La République, une légende dorée dissimulant l'imposture du suffrage universel, la violence à l'encontre des vagabonds, des romanichels, de tous ceux qui ne s'attachent pas à un travail, une famille, une patrie.

Les fauteurs de misère.

 

Le recueil compte 1210 nouvelles.

 

* * *

Trois vraies-fausses nouvelles se sont glissées dans le florilège qui suit. L'information est authentique – la référence est donnée en écriture invisible après chacune de ces brèves, mais elles ne sont pas du cru de Félix Fénéon. Saurez-vous les repérer ?

 

* * *

 

Félix Fénéon, bal masqué 255

 

L'époque est au bal masqué.

 

L'infirmière Élise Bachmann,

dont c'était hier le jour

de sortie, s'est manifestée

folle dans la rue.

 

Certaine folle arrêtée dans

la rue s'était abusivement

donnée pour l'infirmière

Élise Bachmann.
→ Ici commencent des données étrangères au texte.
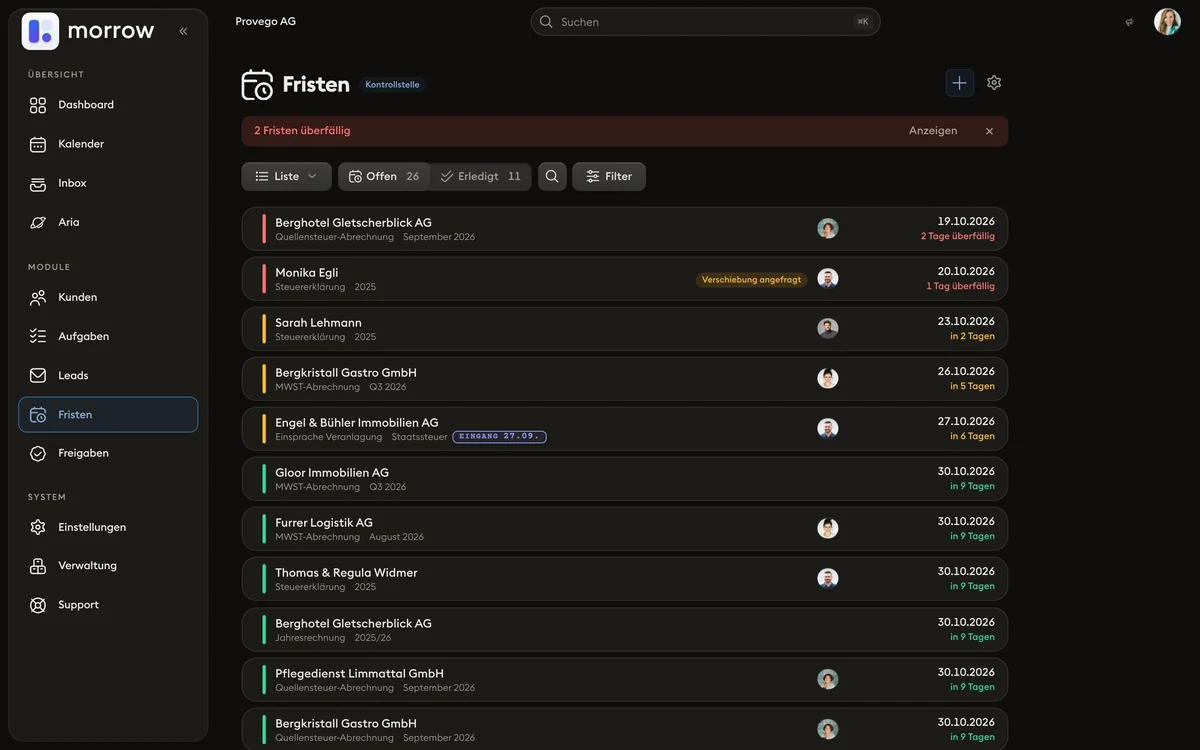1200x750 pixels.
Task: Select Kunden module in sidebar
Action: [x=108, y=297]
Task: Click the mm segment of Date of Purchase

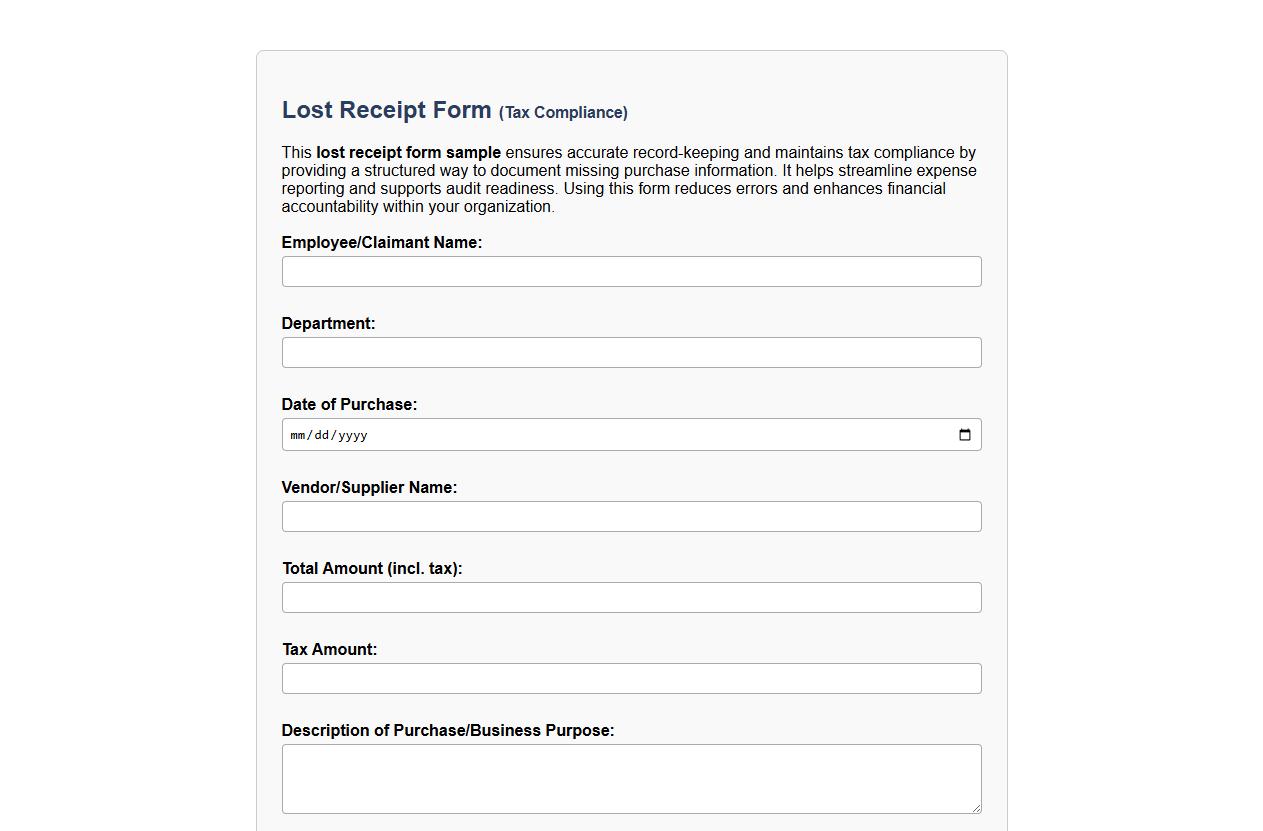Action: tap(297, 435)
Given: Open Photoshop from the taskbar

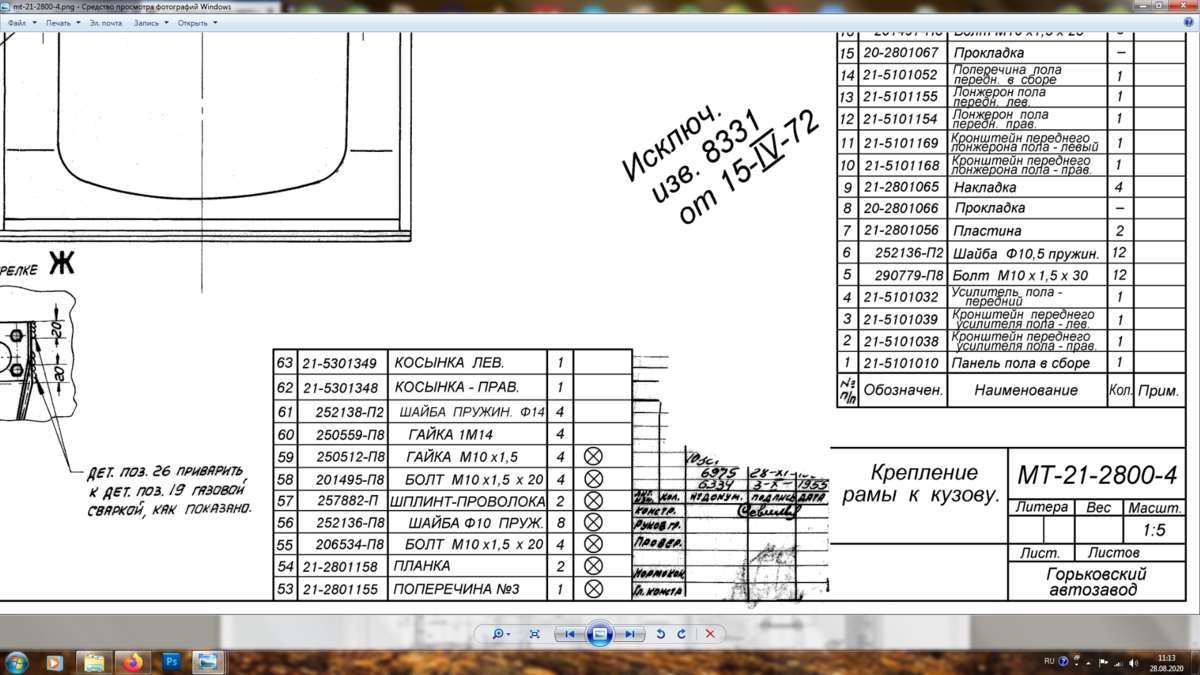Looking at the screenshot, I should pyautogui.click(x=171, y=662).
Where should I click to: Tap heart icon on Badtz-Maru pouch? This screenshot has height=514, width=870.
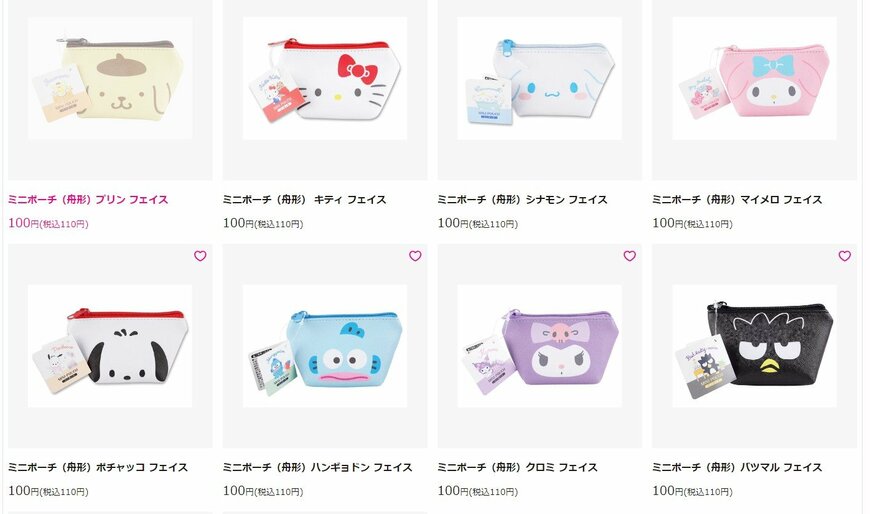click(x=844, y=256)
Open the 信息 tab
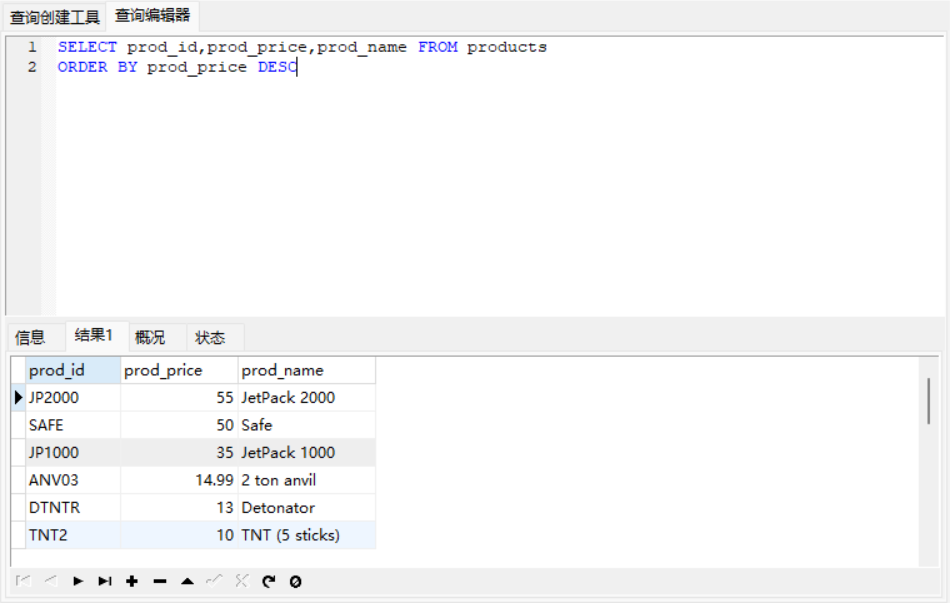950x603 pixels. 30,338
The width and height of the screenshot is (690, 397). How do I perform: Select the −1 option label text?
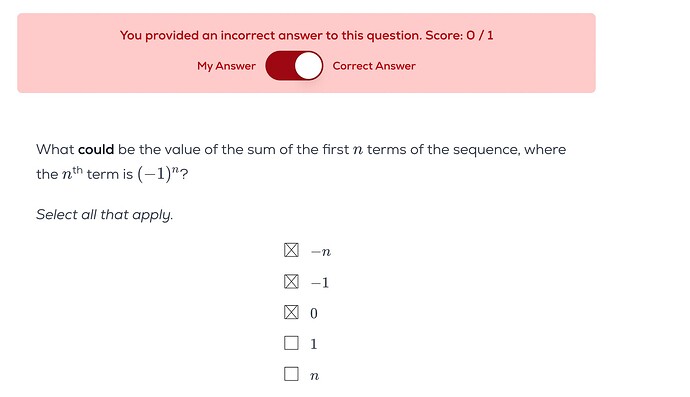(320, 283)
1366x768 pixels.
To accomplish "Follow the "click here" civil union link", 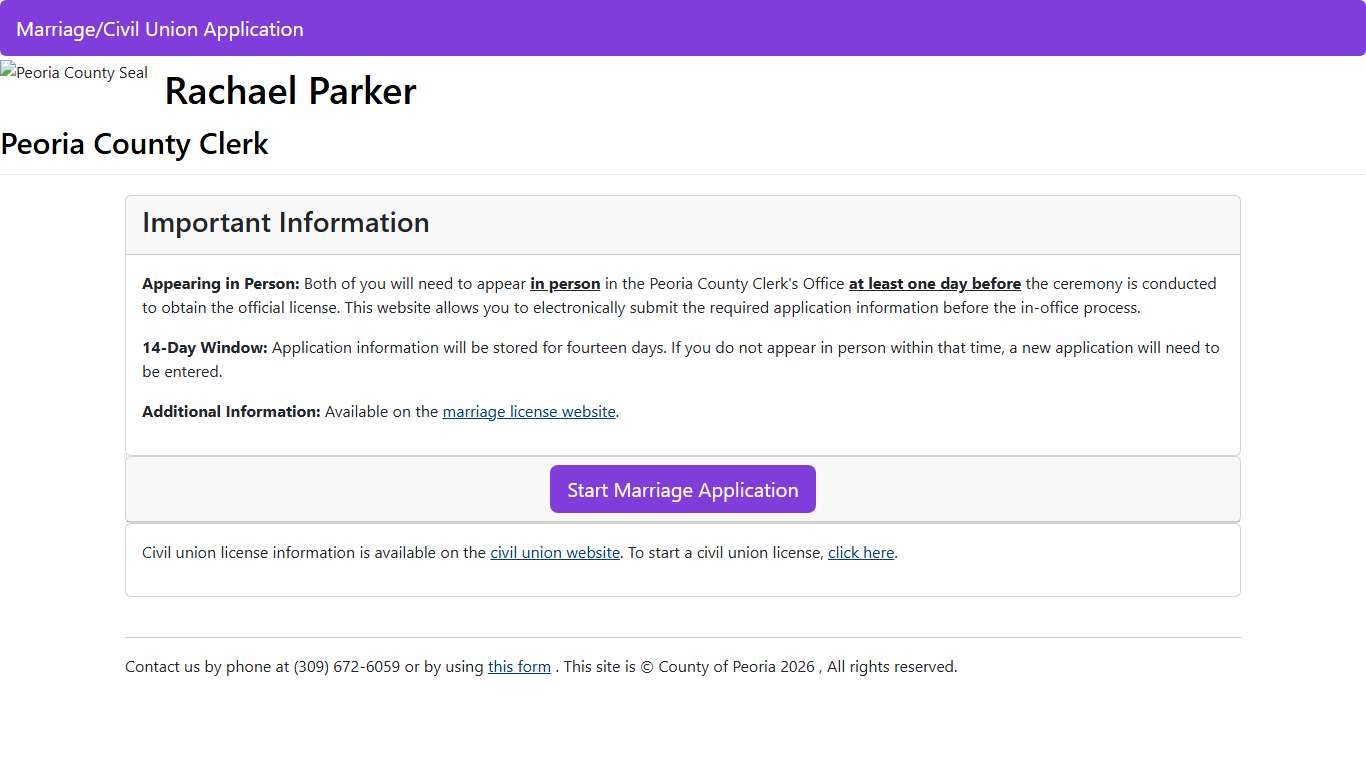I will (x=861, y=553).
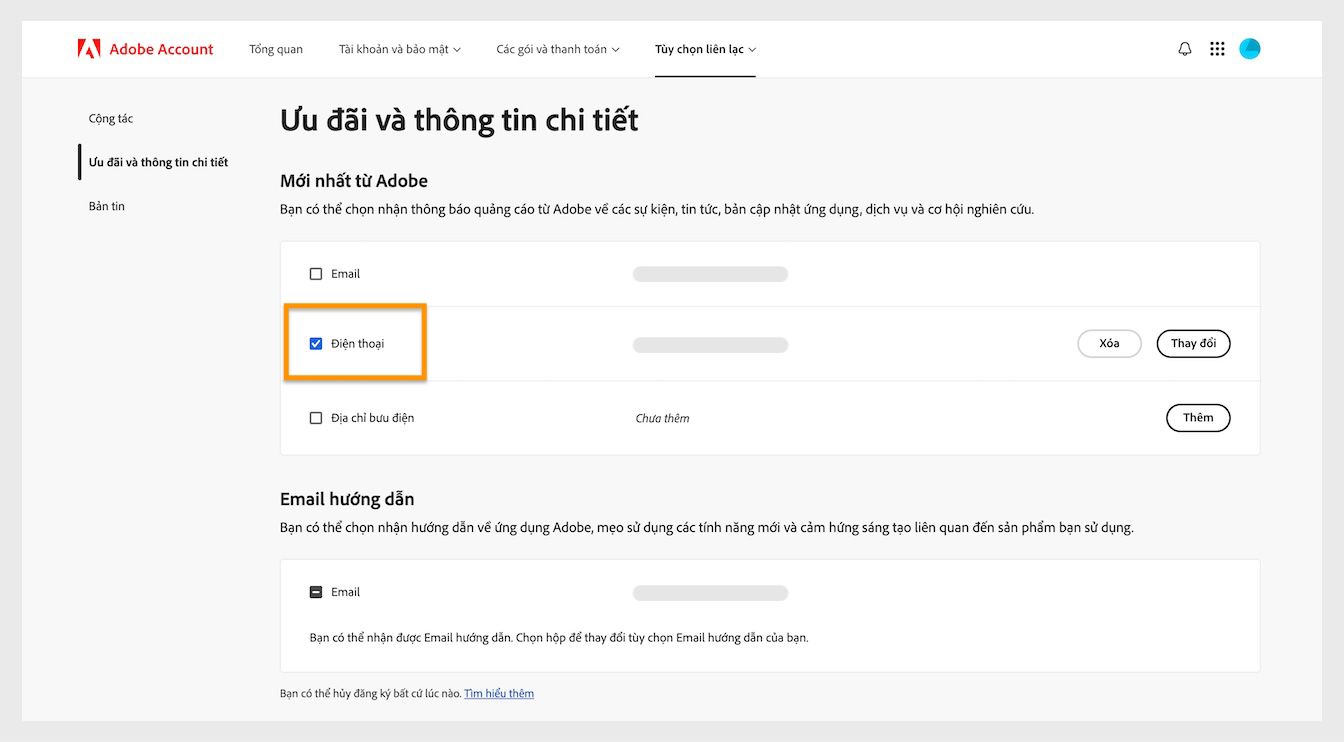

Celle-ci est

en parfaite santé.

 

 

Les gaietés de l'escadron...

 

Le conseil municipal

de Brest a émis le vœu que

soit supprimée la revue

du 14 juillet : elle harasse

les soldats.

 

L'affaire des détournements

à la direction de l'artillerie

de Toulon se réduirait à rien,

d'après l'enquête du directeur.

 

« Méfiez-vous de l'alcool

et de la volupté », dit,

à la 32e Division, le général

Privat dans son ordre

du jour d'adieux.

 

du commissariat...

 

En se le grattant avec

un revolver à détente trop

douce, M. Ed. B...

s'est enlevé le bout du nez

au commissariat Vivienne.

 

de la brigade.

 

Le gendarme ivre,

de Pau (Basses-Pyrénées),

s'est trompé de lit :

violation de domicile et

attouchement sexuel.

La Dépêche, 15 janvier 2011.

Des gendarmes masqués,

à Neuves-Maisons, près Nancy

(Meurthe-et-Moselle), forcent

la mauvaise porte. La Lorraine

porte plainte.

Le Midi Libre, 17 octobre 2013.

Le pasteur Démagnin,

de Saint-Laurent-du-Pape (Ardèche),

s'est indigné. Couché en joue par

un gendarme en état d’ivresse.

Brutalisé par les représentants de l’ordre.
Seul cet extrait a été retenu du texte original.